Most importantly, the FRS Chairman did not say anything new to the Congress. He only reiterated the things that were mentioned earlier during a press conference after the March meeting. But for the congressmen, the tone of his speech was more optimistic. However, the US dollar was mainly supported by Janet Yellen, who is now the US Treasury Secretary. During her speech, she promised to present a new economic support plan soon, which will follow a large-scale aid package of $ 1.9 trillion.
Although Ms. Yellen did not go into details, she noted that the change in tax policy will pay for the infrastructure investment program. Such rhetoric is consistent with the unofficial information that was published in The Washington Post earlier this week. According to insiders of journalists, the new ambitious project of the White House provides for budget expenditures of three trillion dollars. In particular, these funds are planned to be used to create jobs, modernize infrastructure, develop industry and free education in municipal colleges. This plan also provides for tax increases, which Yellen indirectly confirmed: the Biden administration plans to raise the corporate tax, cancel some tax breaks and increase income tax for wealthy citizens.
To simply put it, Janet Yellen confirmed the rumors that the Biden administration does not intend to settle for a 1.9 trillion aid package, and is indeed planning to launch a more ambitious economic development plan.

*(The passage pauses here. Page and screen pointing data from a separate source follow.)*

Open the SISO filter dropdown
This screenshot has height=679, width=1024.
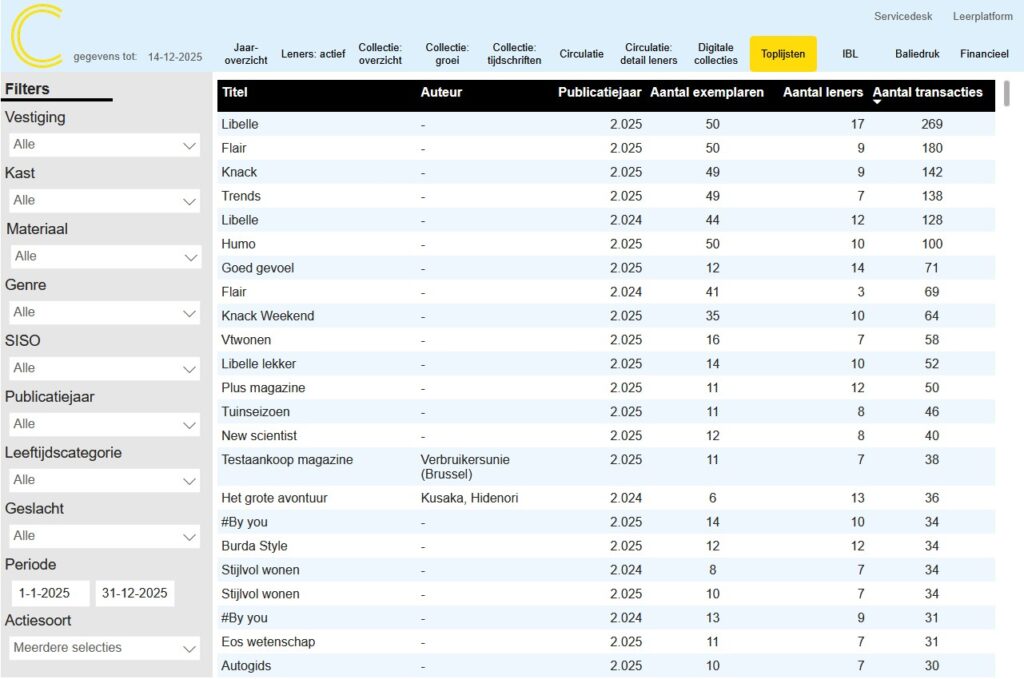(190, 369)
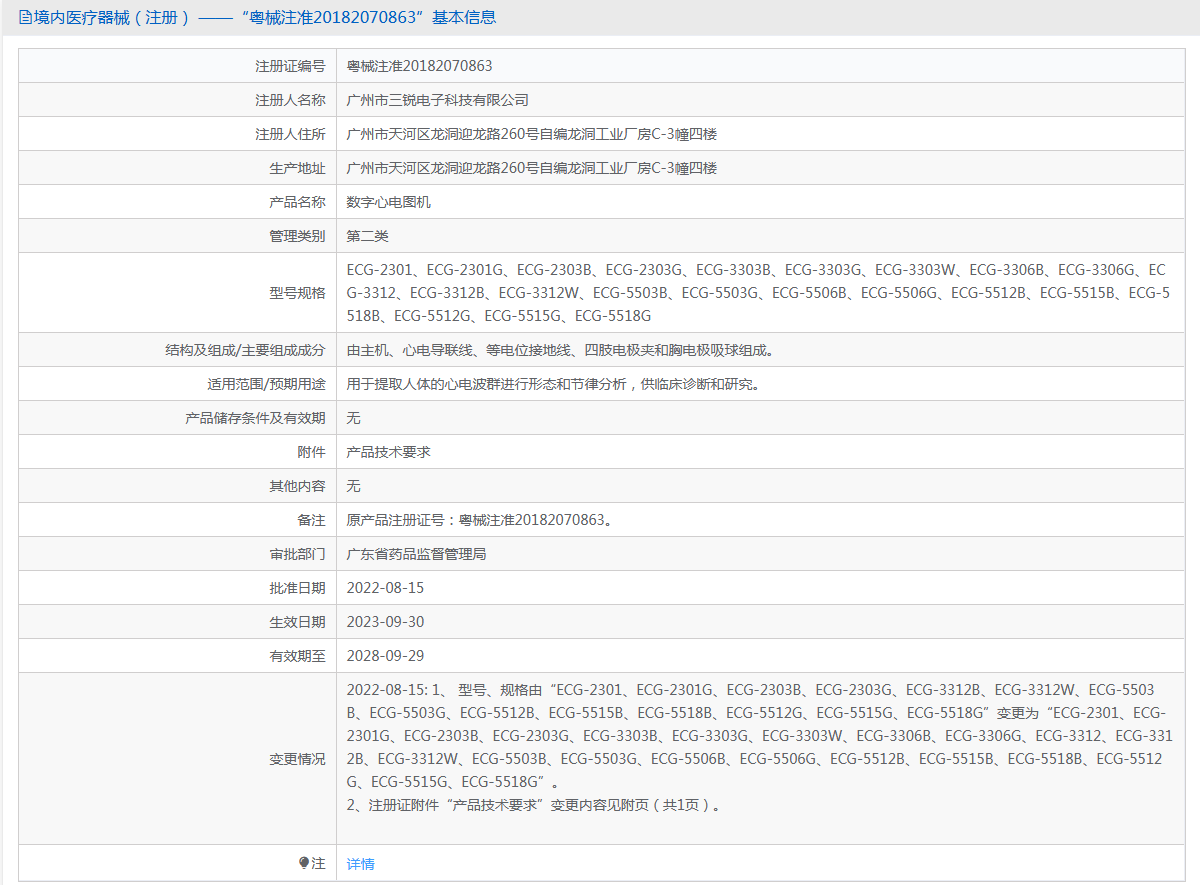Click the 生产地址 address value
This screenshot has height=885, width=1200.
[531, 168]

Such conclusions overshadowed Jerome Powell's "dovish" rhetoric, although his speech was also optimistic. In fact, this was the first joint speech by Yellen and Powell in Congress. They voiced similar positions on the country's economic recovery, thereby showing the coordinated work of the Fed and the White House. It can be recalled that during the last months of Donald Trump's rule, Powell refused when US Treasury Secretary Steven Mnuchin demanded the Fed to return the unspent $ 455 billion from the coronavirus fund. Public conflicts between such structures are quite rare in the United States, so this incident then put pressure on the US dollar.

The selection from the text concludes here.